## DATA RECORDS
◇ ◇ ◇ ◇

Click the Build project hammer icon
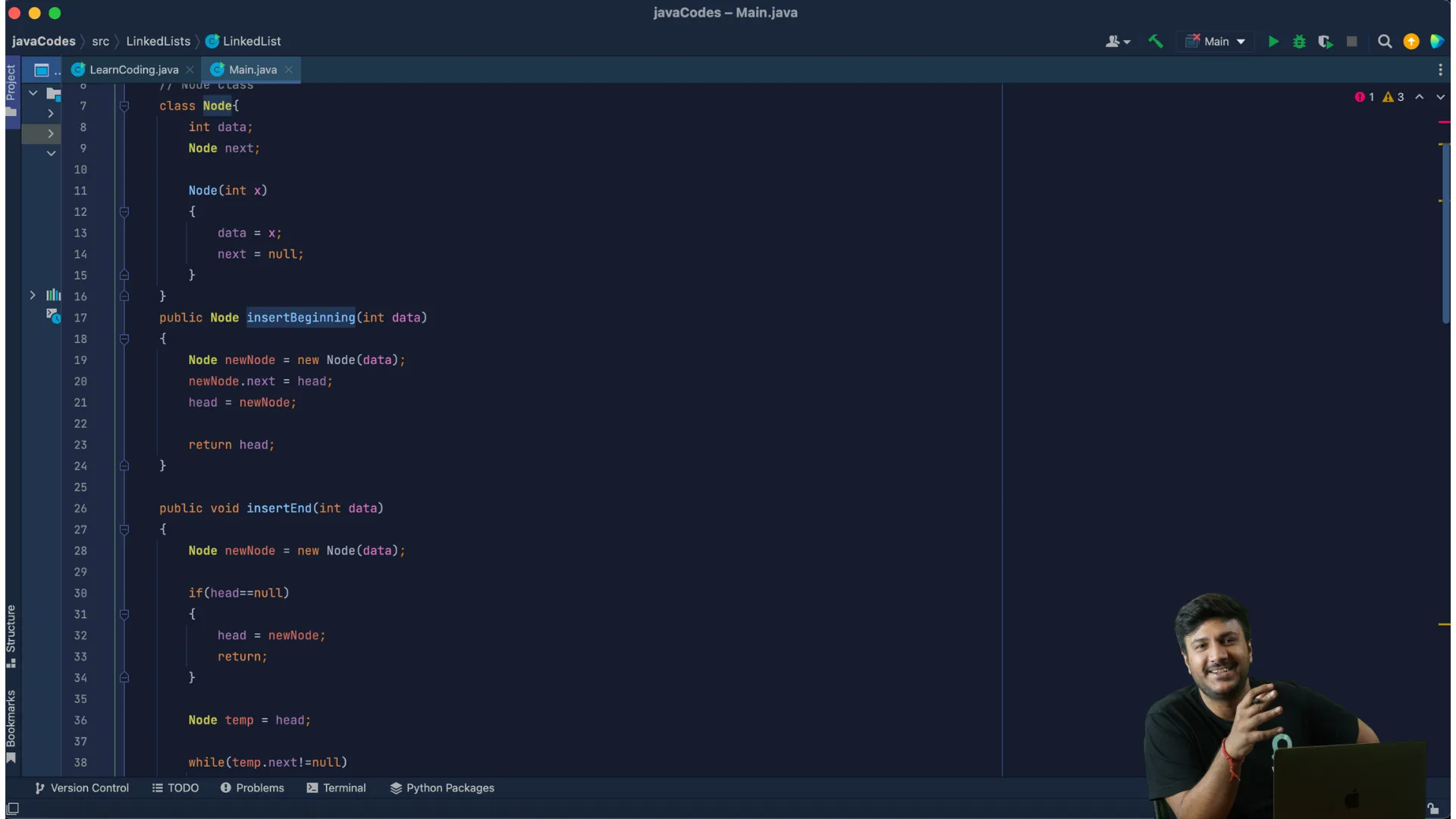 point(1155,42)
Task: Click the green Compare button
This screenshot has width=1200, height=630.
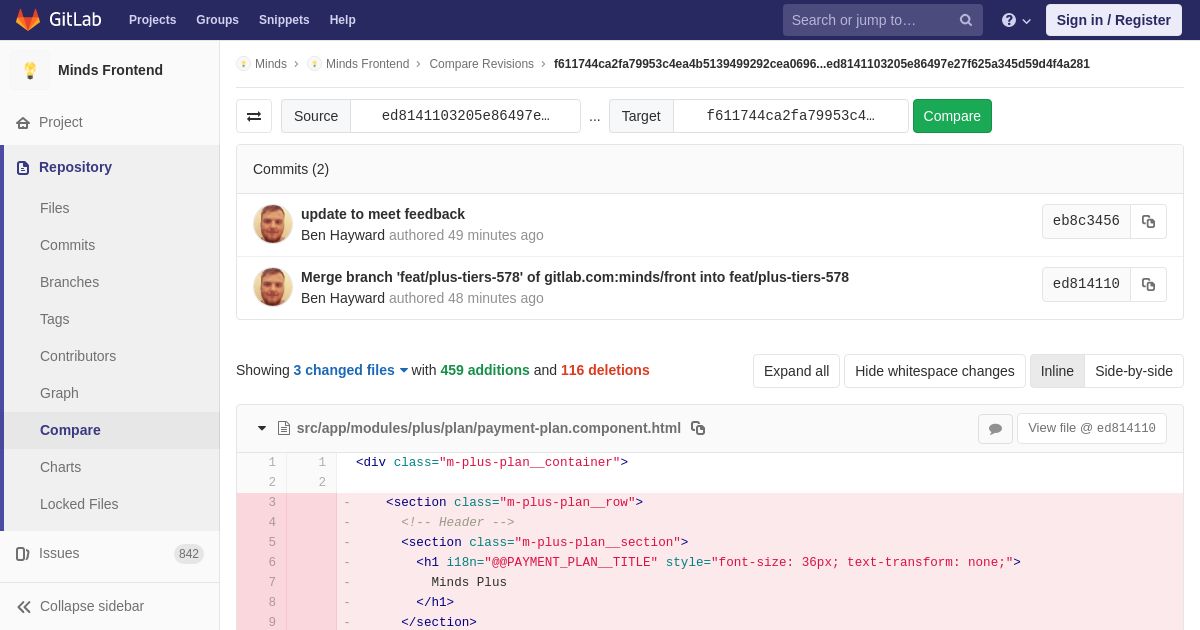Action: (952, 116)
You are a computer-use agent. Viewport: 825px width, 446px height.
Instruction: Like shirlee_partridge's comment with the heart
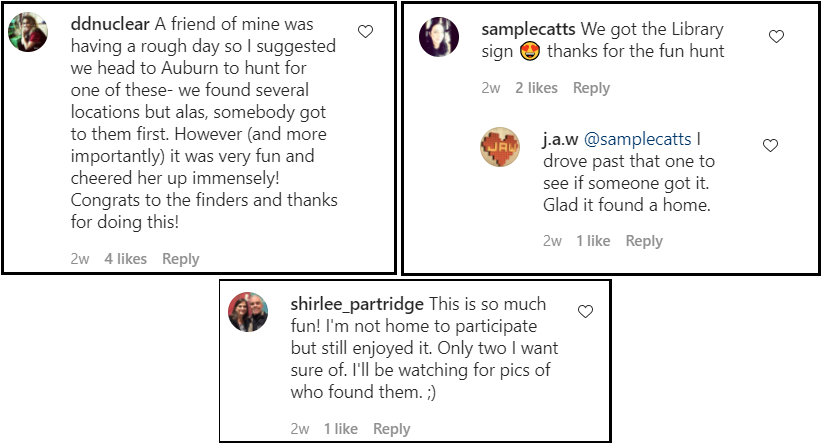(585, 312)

◇ ◇ ◇ ◇

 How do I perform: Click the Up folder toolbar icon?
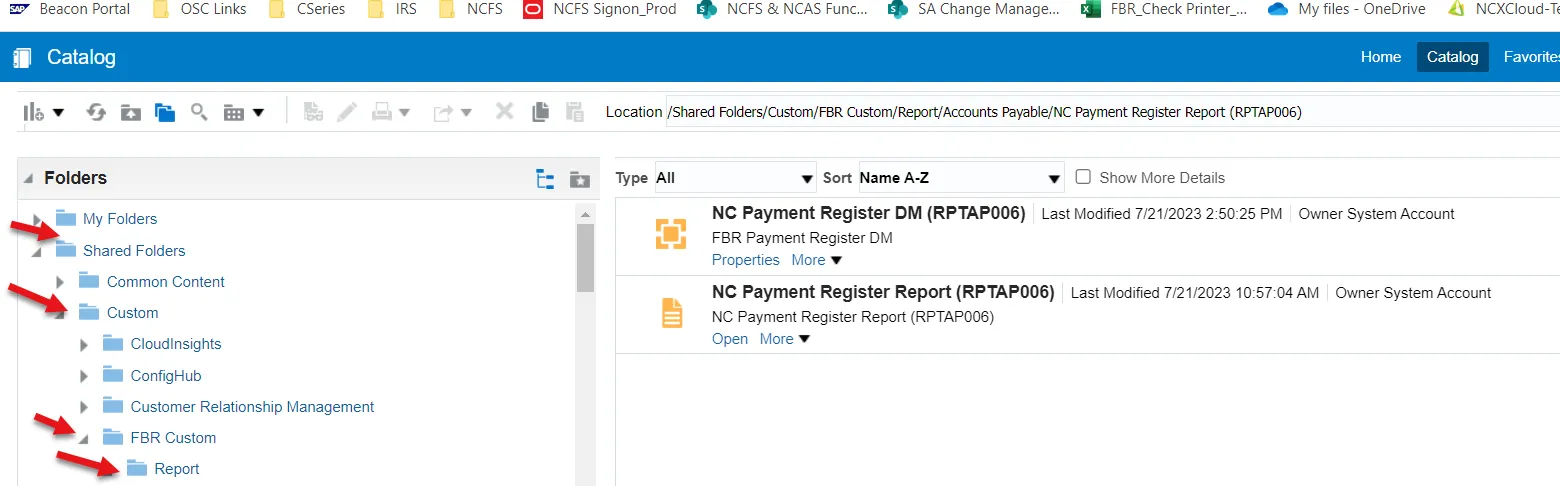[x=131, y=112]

◇ ◇ ◇ ◇

## PROMPT
Could you turn the lines into a Markdown table with the columns "Row" and "Line," one numbered row per line and no blank lines? Begin at the line that has "How do I perform: Click" and stop after the one that has "[x=131, y=112]", and leave the pictures out.

## RESPONSE TO THIS TASK
| Row | Line |
|---|---|
| 1 |  How do I perform: Click the Up folder toolbar icon? |
| 2 | [x=131, y=112] |